This study revealed the significant influence of key environmental factors on soil bacterial community structure across different stand retention densities through RDA. The primary drivers identified were pH, TP, TN, NN, S-ACP, S-SUC, and SW. The first two RDA axes cumulatively explained 58.69% of the variation, indicating a strong filtering effect of the soil microenvironment on bacterial community composition. This result aligns with conclusions from global soil microbial biogeography research. pH emerged as one of the most critical factors influencing the bacterial community. The analysis showed a positive effect of pH on Actinobacteriota and negative effects on Proteobacteria and Acidobacteriota. This finding is consistent with the classical "soil pH-microbial diversity" theory [25], wherein actinobacteria are more adapted to neutral to slightly alkaline conditions, while Acidobacteria and certain Proteobacteria (e.g., α-Proteobacteria) prefer acidic environments [38] (Jones et al., 2009). The higher pH in this study may promote the growth of Actinobacteria due to their enhanced organic matter decomposition capacity, whereas under low pH, Acidobacteria may maintain competitive advantage through oligotrophic strategies [39]. The negative effects of TN and NN on Chloroflexi may reflect this phylum’s sensitivity to high nitrogen environments. Chloroflexi are typically found in oligotrophic soils and participate in decomposing recalcitrant organic matter [40]. High nitrogen input may inhibit their growth, consistent with findings from long-term fertilization experiments in agricultural soils [41]. Additionally, the negative correlations of S-ACP and S-SUC with Chloroflexi may indicate greater competitiveness of this phylum under conditions of low enzyme activity (i.e., low metabolic pressure), suggesting an oligotrophic growth strategy [42]. The positive effects of AK and SW on Proteobacteria and Acidobacteriota may be related to their metabolic flexibility. Proteobacteria (especially γ-Proteobacteria) encompass numerous strains capable of nitrogen fixation and diverse carbon metabolism [43], and higher SW may facilitate their dispersal and substrate utilization. In contrast, the negative response of Actinobacteriota to AK and SW may relate to their drought tolerance, as previous studies have shown Actinobacteria can maintain relatively high activity under dry conditions [44].
Unlike the fungal community, bacterial communities exhibited smaller differences among stand densities. This indicates that bacteria may possess higher functional redundancy [23]. This phenomenon supports the ecological theory that "microbial community assembly is governed primarily by environmental filtering rather than stochastic processes" [45]. Future research could integrate metagenomics to further dissect differences in bacterial functional genes across stand densities, enabling a more precise assessment of the impact of management practices on soil microbial functions.

4. Materials and Methods

4.1. Study Site Description

The experimental area is located in the Shanggaotai Forest Farm, Daqing Mountain Management Area, Inner Mongolia Autonomous Region, China (115°51′-112°23′ E, 40°56′-41°15′ N).

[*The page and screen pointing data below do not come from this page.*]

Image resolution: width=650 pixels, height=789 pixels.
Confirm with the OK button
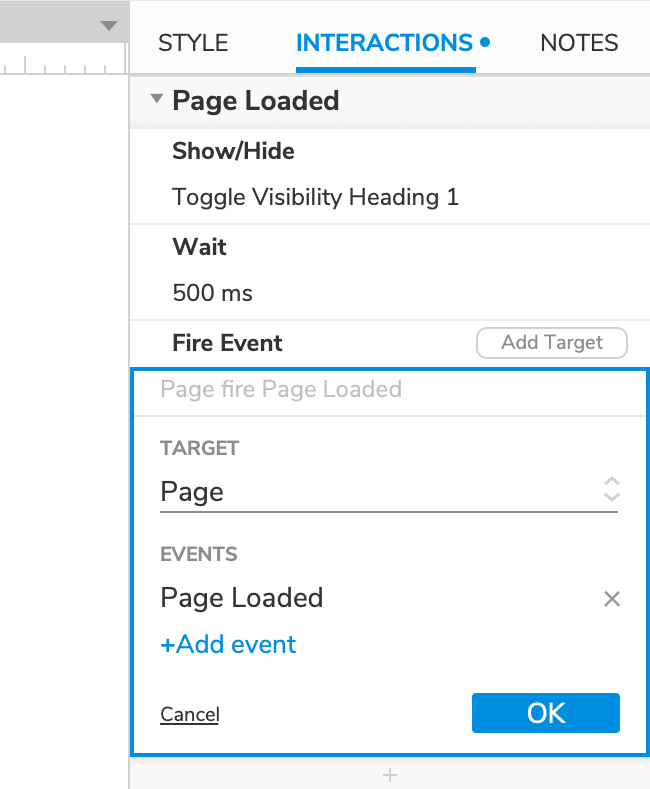(x=545, y=713)
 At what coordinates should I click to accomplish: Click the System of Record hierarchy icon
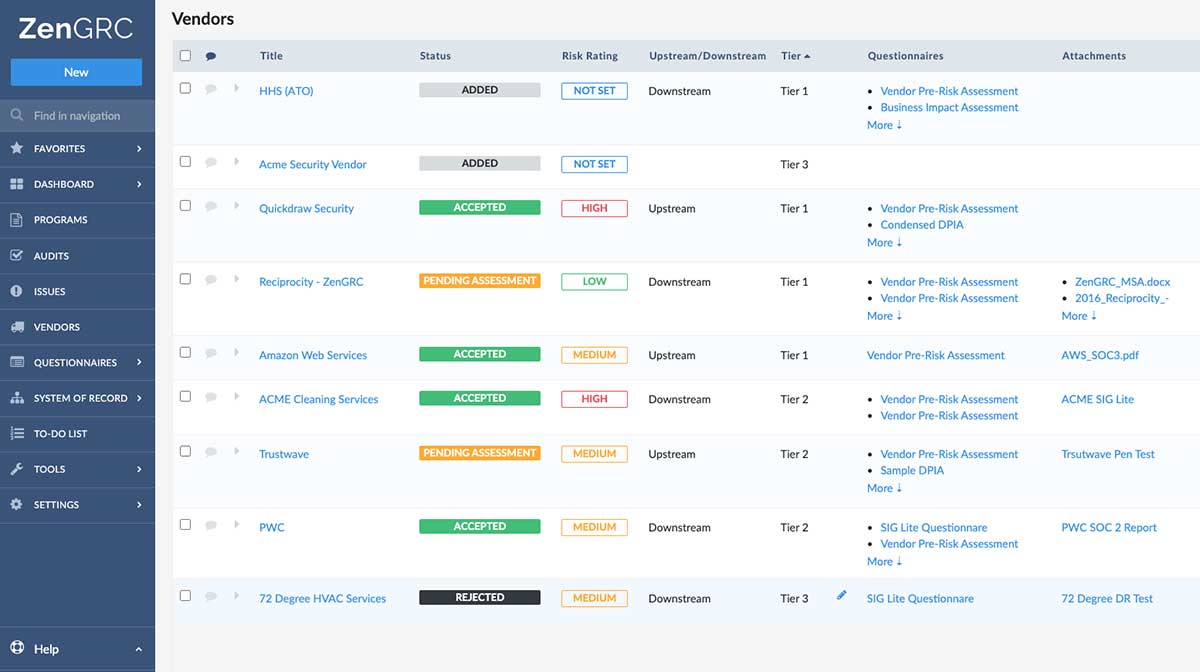[x=16, y=398]
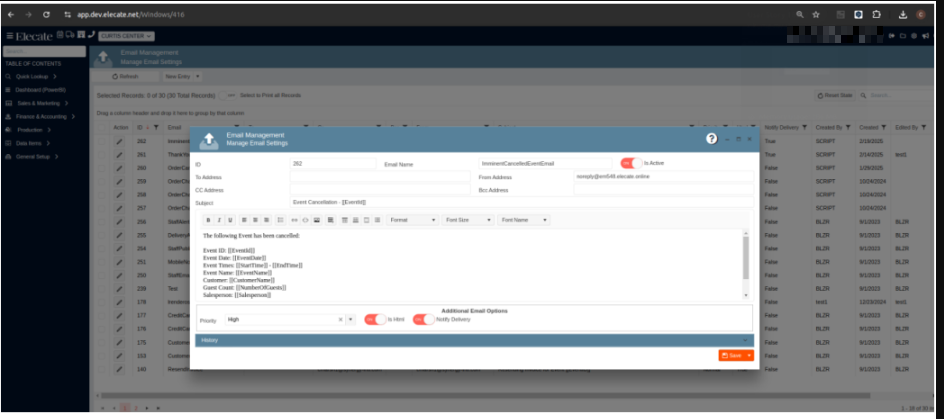
Task: Click the Save button
Action: [x=732, y=355]
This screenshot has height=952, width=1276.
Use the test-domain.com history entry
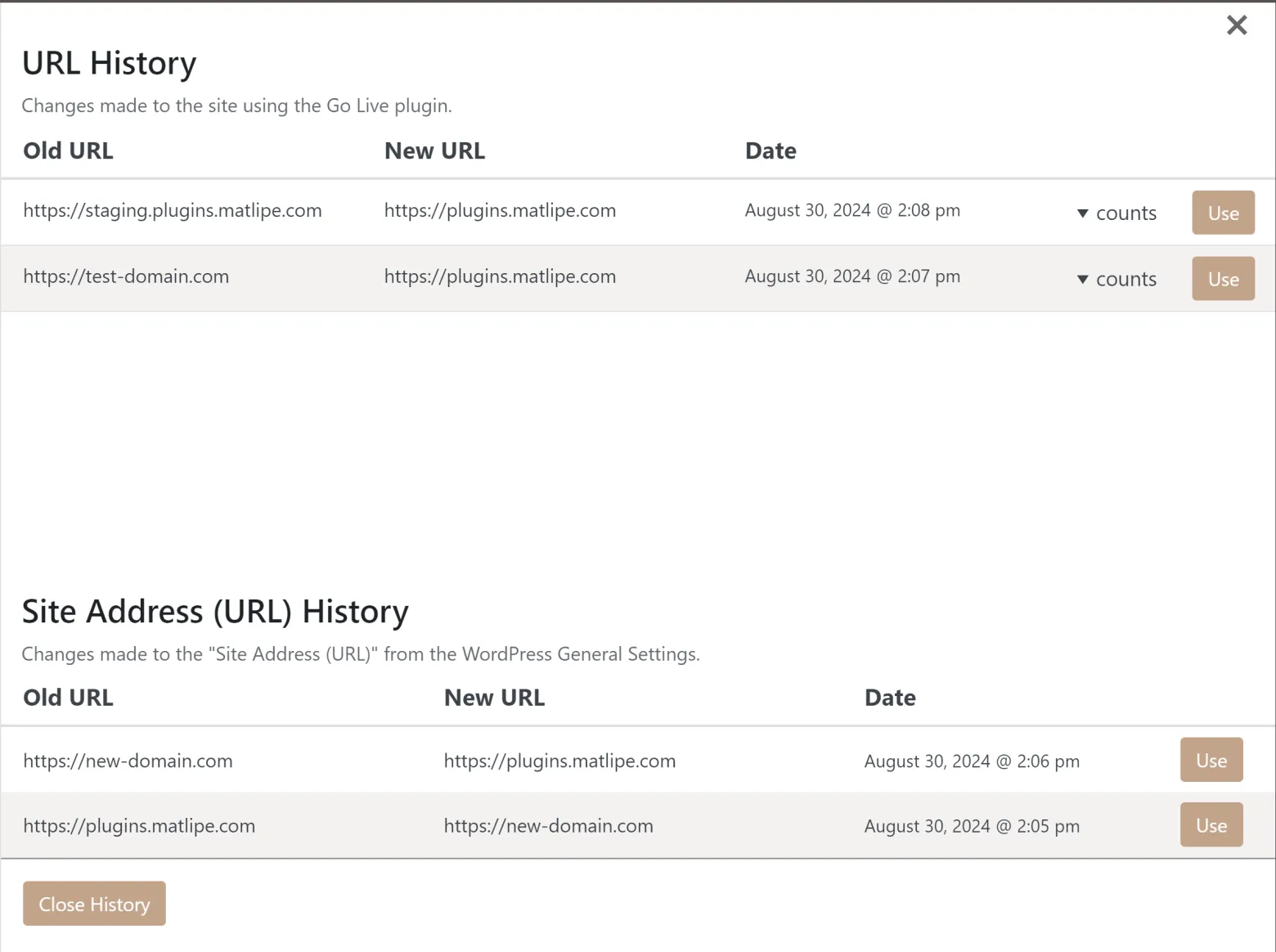[x=1222, y=279]
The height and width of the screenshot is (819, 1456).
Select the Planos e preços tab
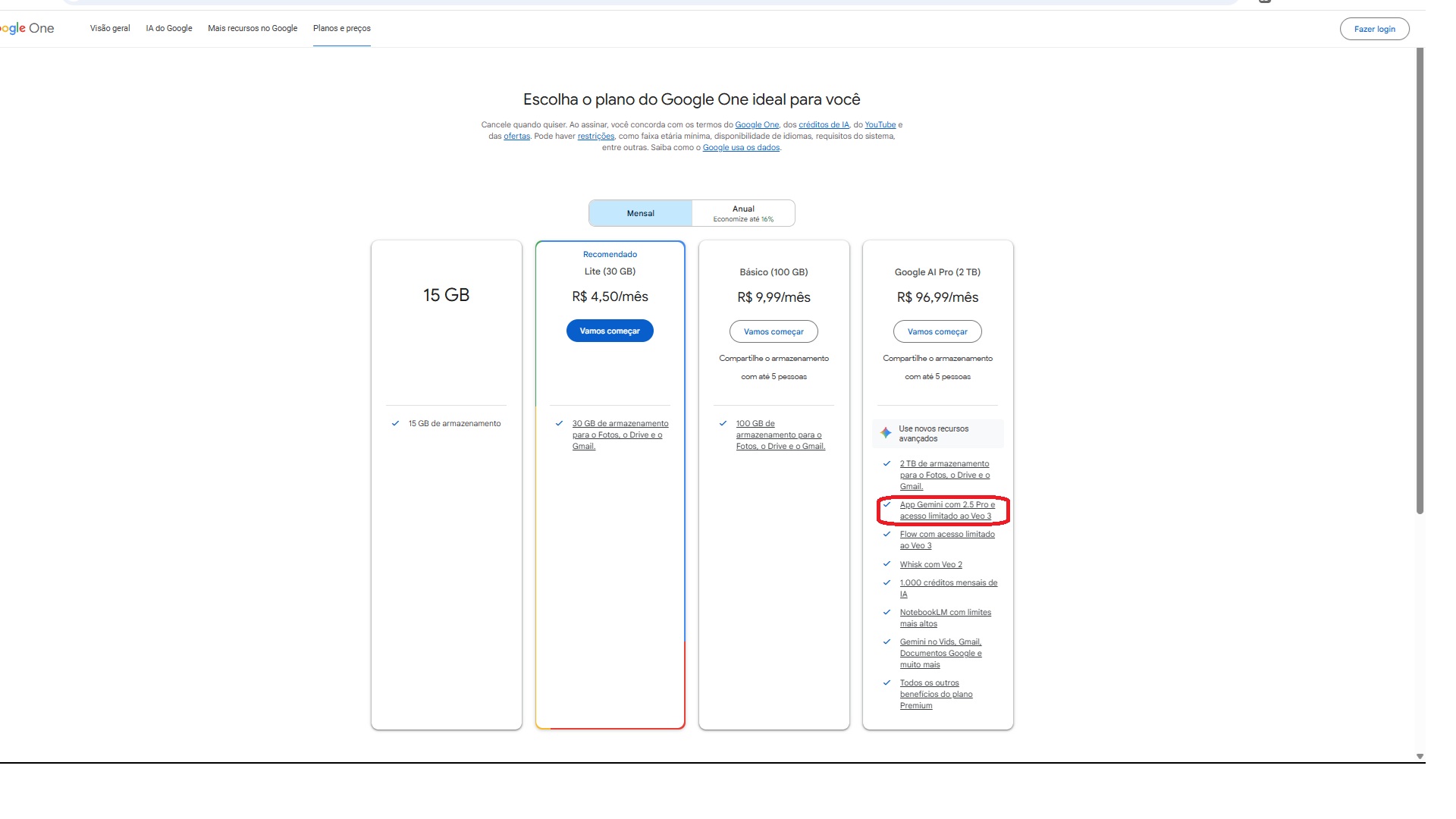click(x=342, y=28)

This region experiences a cold-temperate, arid to semi-arid continental monsoon climate, characterized by long sunshine hours (approximately 2,735 annual average sunshine hours) and a frost-free period of about 120 days. The mean annual temperature is 6°C, and the mean annual precipitation is approximately 337.5 mm. The study was conducted on a south-facing slope within the forest farm, with an average gradient of 15 degrees. The soil is classified as cinnamon soil, with a depth exceeding 90 cm and a slightly acidic pH. The Larix principis-rupprechtii plantation in this area was established over 40 years ago, with this species being a fast-growing timber tree. According to land use classification, the area is designated as plantation forest. The understory vegetation is predominantly composed of shrubs such as Spiraea salicifolia L., Ostryopsis davidiana Decne, and Prunus sibirica L., along with herbaceous species including Stipa capillata Linn., Artemisia frigida Willd., and Thymus mongolicus (Ronniger) Ronniger.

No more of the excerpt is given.